To extract the lithium, Exxon experts are using a direct approach.

To extract the lithium, Exxon experts are using a direct approach.

Photo Credit: iStock

One of the world's largest dirty oil and gas producers is entering the lithium sector, promising a modern method to extract a metal vital to electric vehicles and other clean technology

The New York Times reports that Exxon Mobil's new lithium mission is based at a facility in Arkansas. 

"Electrification is going to be a major component of the energy transition, and we bring highly relevant experience to the production of lithium," Exxon's president of low carbon solutions, Dan Ammann, said in the Times report. 
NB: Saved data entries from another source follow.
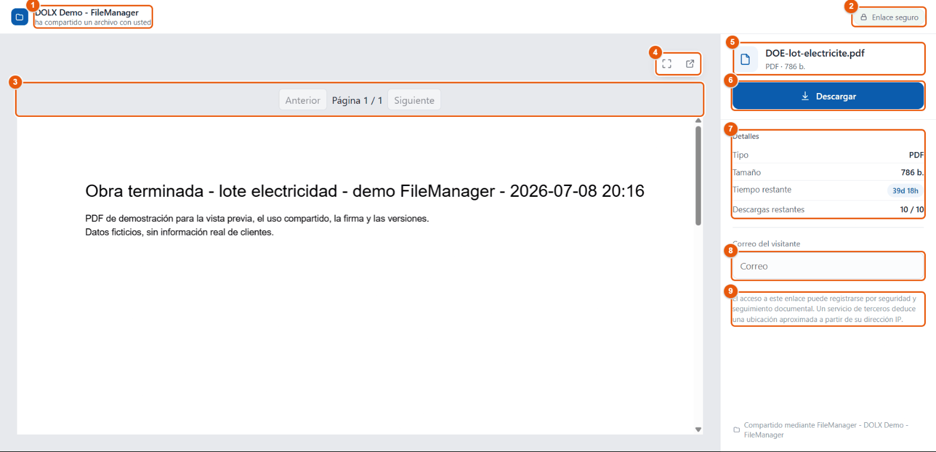Image resolution: width=936 pixels, height=452 pixels.
Task: Download the file with the Descargar button
Action: 828,96
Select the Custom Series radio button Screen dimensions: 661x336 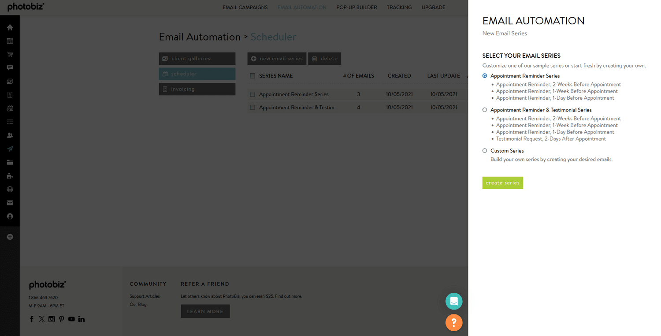484,150
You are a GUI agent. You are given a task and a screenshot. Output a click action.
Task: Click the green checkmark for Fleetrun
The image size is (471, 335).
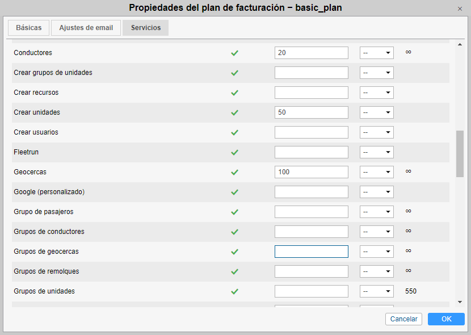pyautogui.click(x=234, y=152)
Despite this rhetoric about an "energy transition," Exxon has no plans to dump its enormous oil and gas production. Underscoring this, in early October, Exxon acquired the oil company Pioneer Natural Resources for nearly $60 billion, reinforcing its ties to dirty fuels.
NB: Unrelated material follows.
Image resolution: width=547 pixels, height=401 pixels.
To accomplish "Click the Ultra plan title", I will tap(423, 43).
The lithium mining industry

Lithium is hard to gather and usually requires invasive mining. And, while new lithium harvesting breakthroughs are promising alternatives to procuring the valuable metal, a commitment from oil giant Exxon could help to lessen U.S. dependence on foreign suppliers

The move comes with an obvious plus for Exxon, as well. "We see an opportunity to deploy that will be highly profitable," Ammann told the Times. 

To extract the lithium, Exxon experts are planning to use a "direct" approach, drilling wells that are about 10,000 feet deep. It will pull briney water out, extract the lithium (using solvents, membranes, and filters), and put the brine back in the ground, all per the Times article and a video clip on the company's website. 

Lithium is commonly collected via vast evaporation brine pits that can contaminate water and create other hazards

"It's a more sustainable method than currently is available," Exxon customer development advisor Layne Bashor said about Exxon's novel technique. 

The Times interviewed lithium researcher Benny Freeman, a professor at the University of Texas at Austin, who is skeptical about this project's ability to move the needle much on dependence on China for lithium. 

But, he said, it's a "good start."  

Mining in Arkansas

The company has bought 120,000 acres worth of drilling rights in Arkansas for the lithium endeavor. The goal is to start making lithium in 2027. Officials want to produce enough to "supply more than a million electric vehicles a year by 2030," per the Times. 

Bashor said in the clip that the move is about more than profit for Exxon. EV sales are hitting milestones as Tesla and other companies lower prices to maximize their share of the growing market. 

It all adds up to a need for more lithium. "It's really an opportunity for us to help solve some of the societal problems associated with transportation, reducing emissions, and environmental impact," Bashor said in the clip. 

Exxon's lithium mining announcement comes as more details are unearthed about the company's apparent comprehensive efforts to deceive the public about our warming climate and its role in causing it.